Le LAAS dispose d’une salle blanche pour réaliser des prototypes de micro et nano-éléments.

Une salle blanche est une pièce où la présence de poussières est contrôlée afin de réaliser des opérations de recherches dans un environnement le plus propre possible. Elle est en surpression et ventilée. Les personnes y entrant doivent porter une combinaison, des gants, des surchaussures et une charlotte.

Séverine Vivies et Andréa Nicollet m’ont fait visiter la salle blanche. Elles m’ont présenté les différents équipements. Elles ont ensuite fait la démonstration de la réalisation d’un wafer, une plaque de semi-conducteur utilisée en électronique.

La plaque avait été préalablement recouverte d’une couche de titane puis d'or. Elle a ensuite été recouverte d’une résine photosensible et mise en rotation pour qu’il soit réparti de manière homogène.

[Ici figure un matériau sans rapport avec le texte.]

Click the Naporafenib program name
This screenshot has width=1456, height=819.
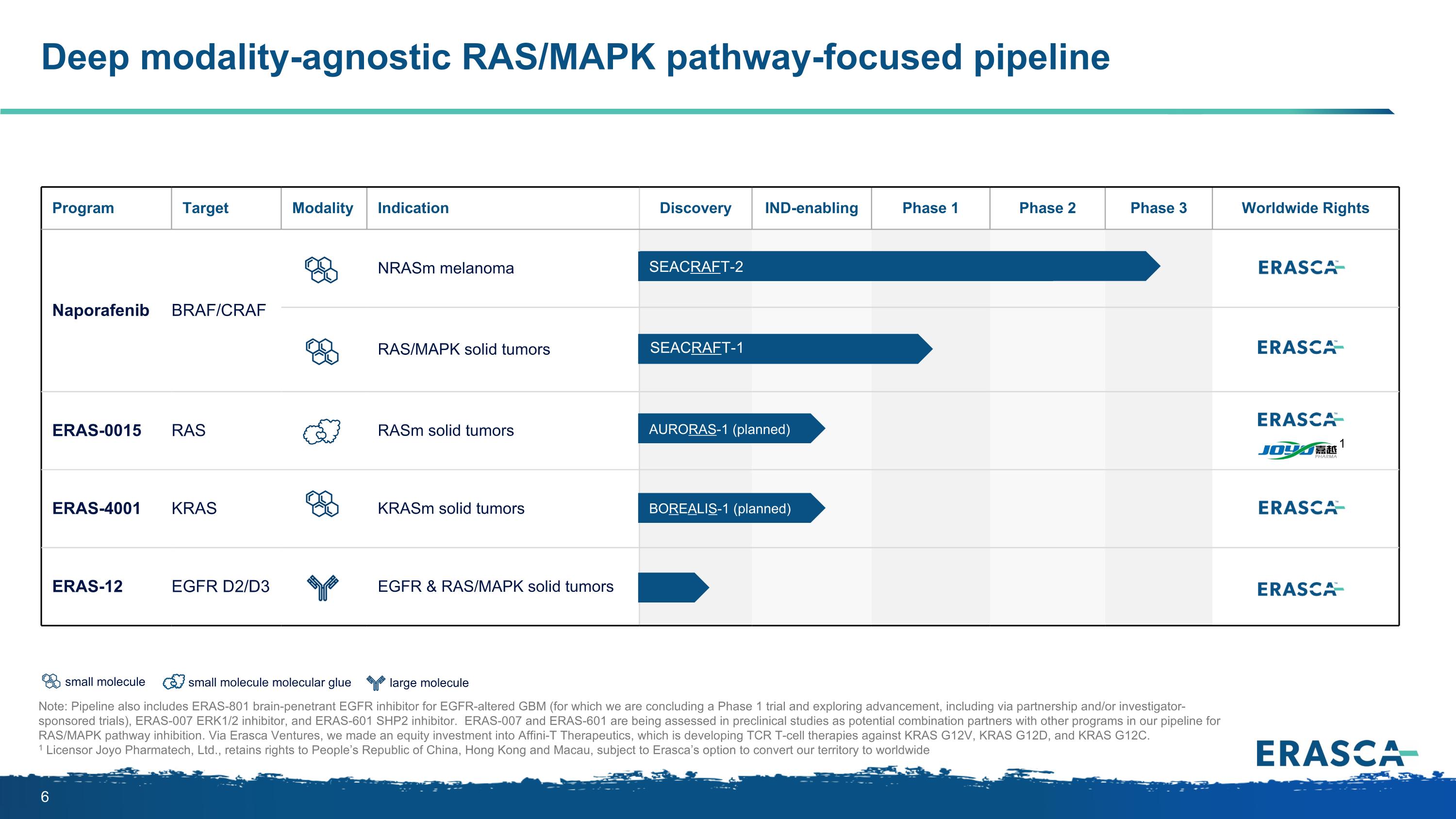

Le wafer a été recouvert d’un cache opaque aux endroits où le circuit doit être gravé et transparent là où les matériaux conducteurs doivent disparaître. Il a alors été exposé à une lumière pour dégrader le vernis sous les zones transparentes. Ensuite, il  a été chauffé pour évacuer les solvants contenus dans la résine. Puis placé dans une solution, dite développeur, pour enlever la résine des zones exposées à la lumière. Il a été trempé dans une première solution pour enlever l’or, puis une deuxième solution pour enlever le titane.

Il ne restait plus qu'à nettoyer à l'acétone pour retirer la résine qui a servi de masquage. Ainsi, le circuit imprimé est réalisé.

 

 

Je remercie Hugues Granier de m'avoir permis de faire cette visite. Je remercie Séverine Vivies et Andréa Nicollet pour leurs explications lors de la visite ainsi que leur disponibilité.